◆ Records shown
========================================================================
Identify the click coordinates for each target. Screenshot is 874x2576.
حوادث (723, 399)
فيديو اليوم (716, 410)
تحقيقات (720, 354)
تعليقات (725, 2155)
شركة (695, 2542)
========================================================================
An exact copy of all the records is what is needed here.

◆ Answer space
Identify the click coordinates for each target. Screenshot is 874x2576.
حوادث (723, 399)
فيديو اليوم (716, 410)
تحقيقات (720, 354)
تعليقات (725, 2155)
شركة (695, 2542)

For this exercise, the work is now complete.